The new proposal reinstates the tax credit as the Historic Rehabilitation Tax Credits Investment Program, which can be claimed for a lower rate than the previous credit, imposes a cap, and increases the amount that can be claimed by tier 1 and 2 projects. Similar to the previous credit, there are lower rates for non-income generating properties. The new credit is set to expire in 2021. The Mill Rehabilitation Tax Credit was not included in this extension. Projects are no longer able to apply for that credit and all eligible projects will no longer receive the credit for expenditures after Jan. 1, 2023.
This bill passed the House on Thursday and has been received by the Senate.
• Over the interim, the Revenue Laws Study Committee, which I chaired, was ordered to study the collection of taxes by rental intermediary companies such as Air B&B. These companies allow homeowners to rent rooms in their house for a short period of time through their system. Air B&B is part of what economists have named “the sharing economy,” which empowers non-commercial entities to collect fees for simple services. Another example of a sharing economy system are ride share programs like Uber and Lyft, which allow car owners to provide rides to Uber and Lyft users for a fee, similar to a taxi service. Since this economy is relatively new, it’s highly unregulated, and these young companies are sometimes able to avoid lawful taxes and insurance requirements that apply to their trade.

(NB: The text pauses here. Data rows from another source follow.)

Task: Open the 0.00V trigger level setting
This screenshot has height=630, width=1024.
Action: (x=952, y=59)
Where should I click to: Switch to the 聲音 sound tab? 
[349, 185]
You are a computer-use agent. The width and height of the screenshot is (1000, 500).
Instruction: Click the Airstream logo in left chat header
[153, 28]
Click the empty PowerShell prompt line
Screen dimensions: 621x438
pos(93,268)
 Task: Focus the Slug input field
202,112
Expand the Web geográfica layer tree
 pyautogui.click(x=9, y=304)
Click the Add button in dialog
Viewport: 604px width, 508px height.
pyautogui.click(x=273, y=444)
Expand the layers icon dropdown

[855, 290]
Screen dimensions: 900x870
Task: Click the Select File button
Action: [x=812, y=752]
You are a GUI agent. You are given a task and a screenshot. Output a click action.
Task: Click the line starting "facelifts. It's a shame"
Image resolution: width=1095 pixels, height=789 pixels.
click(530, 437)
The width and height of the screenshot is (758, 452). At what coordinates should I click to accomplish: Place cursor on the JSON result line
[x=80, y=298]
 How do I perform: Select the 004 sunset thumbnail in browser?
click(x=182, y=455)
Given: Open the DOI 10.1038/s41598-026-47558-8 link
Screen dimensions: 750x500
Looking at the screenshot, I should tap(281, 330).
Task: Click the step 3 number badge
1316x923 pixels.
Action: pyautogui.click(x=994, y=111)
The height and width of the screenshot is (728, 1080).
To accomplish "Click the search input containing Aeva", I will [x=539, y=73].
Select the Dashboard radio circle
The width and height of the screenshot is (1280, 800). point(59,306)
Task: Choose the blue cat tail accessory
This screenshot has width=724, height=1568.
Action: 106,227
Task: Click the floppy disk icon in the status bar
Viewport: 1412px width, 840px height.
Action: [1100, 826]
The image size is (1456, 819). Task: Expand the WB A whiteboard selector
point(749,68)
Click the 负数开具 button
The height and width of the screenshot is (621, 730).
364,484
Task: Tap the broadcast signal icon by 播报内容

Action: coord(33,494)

It is important to encourage innovation and allow new business to thrive. Uber drivers and Air B&B renters are able to supplement their income and provide for their families through these new systems. Still, taxes should be collected when lawfully applicable. This week I filed HB 379 which would clarify that Occupancy and Sales taxes should apply to rentals provided through Air B&B. Occupancy taxes apply to short-term rentals and are used exclusively for county and municipality tourism-related expenses. This tax is already collected by commercial entities like hotels and bed and breakfasts, and would apply to homeowners as well. Sales taxes apply to middle-men services provided through companies like Hotels.com, which serve an equivalent function with Air B&B.
This bill doesn’t impose or increase any tax or fee, it simply clarifies that these new companies are liable to collect taxes that already apply to their industry. It ensures that the short-term rental market is fair and free from harmful and unequal taxation.
• I wanted to take a brief moment to notify you of upcoming construction work on Joe Road. I received multiple complaints about the road’s poor conditions and wanted to take time to report that DOT has included Joe Road in its April award of the 2015 Chip Seal contract. The road will be patched by DOT workers and then sealed by a contractor with a completion date of October.